90. Sans doute, faudra-t-il au lecteur, qui se soit trouvé attiré par ses brèves considérations, beaucoup de patience dans la lecture du texte de référence pour m’accorder ce que j’avance ici, que la phénoménologie de ces trois grands philosophes du 20e siècle, illuminant ses cinq découvertes scientifiques majeures et illuminée par elles, en rassemblant à nouveau philosophie et sciences, se donne comme l’achèvement du projet de savoir ouvert par trois autres très grands penseurs, Socrate, Platon et Aristote, le dépassement notamment de l’opposition entre les essences et les accidents, c’est-à-dire entre l’être et le temps. Si j’ai raison (combien je regrette d’être obligé, par le genre littéraire d’un manifeste, à ne pas détailler un peu l’argumentation !), si la philosophie avec sciences, grecques et européennes, retrouve ainsi son unité, elle ne peut que retrouver aussi sa vérité[4]. On peut dire que ces grandes découvertes, scientifiques et phénoménologiques, qui retrouvent leur vérité reconnue par la composition et articulation avec les autres, sont plus que les vérités du siècle : qu’elles resteront vraies tant que restera la civilisation actuelle d’elles issues. Cette vérité est, bien sûr, relative à l’histoire gnoséologique de l’Occident, entre la Grèce et l’Europe, de part en part historique, elle n’est pas absolue[5]. Mais elle est vraie, de ‘notre’ vérité occidentale (la seule que nous ayons).

# # # #

### Consignes
1. Répondez brièvement aux questions suivantes concernant le passage sur la phénoménologie.
(a) Quels trois penseurs y sont désignés comme ayant ouvert le projet de savoir ?
(b) Quelle opposition la phénoménologie est-elle censée dépasser ?
(c) Jusqu'à quand les grandes découvertes scientifiques et phénoménologiques resteront-elles vraies ?
2. Rédigez la suite du passage sur la phénoménologie à partir de sa dernière phrase.

### Lignes de données
# # # #

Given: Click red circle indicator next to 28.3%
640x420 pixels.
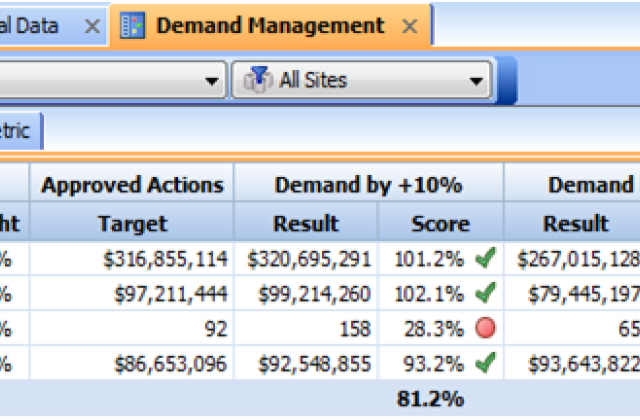Looking at the screenshot, I should point(486,329).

# # # #

### Réponses attendues
1.
(a) Socrate, Platon et Aristote.
(b) L'opposition entre les essences et les accidents, c'est-à-dire entre l'être et le temps.
(c) Tant que restera la civilisation actuelle qui en est issue.

2.
91. Ces vérités, l’achèvement de la philosophie avec sciences, la Physique d’Aristote remplacée par la nouvelle Phénoménologie, ne signifient aucune ‘fin de la pensée’, ni des sciences, mais bien au contraire, l’ouverture de toutes nouvelles possibilités. Disons qu’il y a ici un pari philosophique concernant cette vérité[6] : que les découvertes scientifiques à venir dans ces domaines ne viendront pas contredire ces mécanismes d’autonomie à hétéronomie effacée, mais plutôt les affiner, les complexifier. Un pari aussi en faveur d’une interdisciplinarité plus poussée parce que mieux comprise, ayant trouvé les nœuds des articulations des domaines. Et un pari encore sur l’indéfinité des thèses philosophiques (‘avec’) qui pourront y trouver des ressources, soit par rapport à l’histoire de la philosophie, relue à la lumière des grands gestes phénoménologiques dégagés, soit par les possibilités de recours aux recherches scientifiques dans des questions philosophiques y ayant trait.



[1] Ne le connaissant pas assez, je ne tiens pas compte ici de l’effort gigantesque de Hegel pour dépasser cette opposition : sans doute, n’avait-il pas de sciences à la hauteur de l’ambition de son programme.
[2] Du gnoséologique aux récits et discours disant le singulier temporel.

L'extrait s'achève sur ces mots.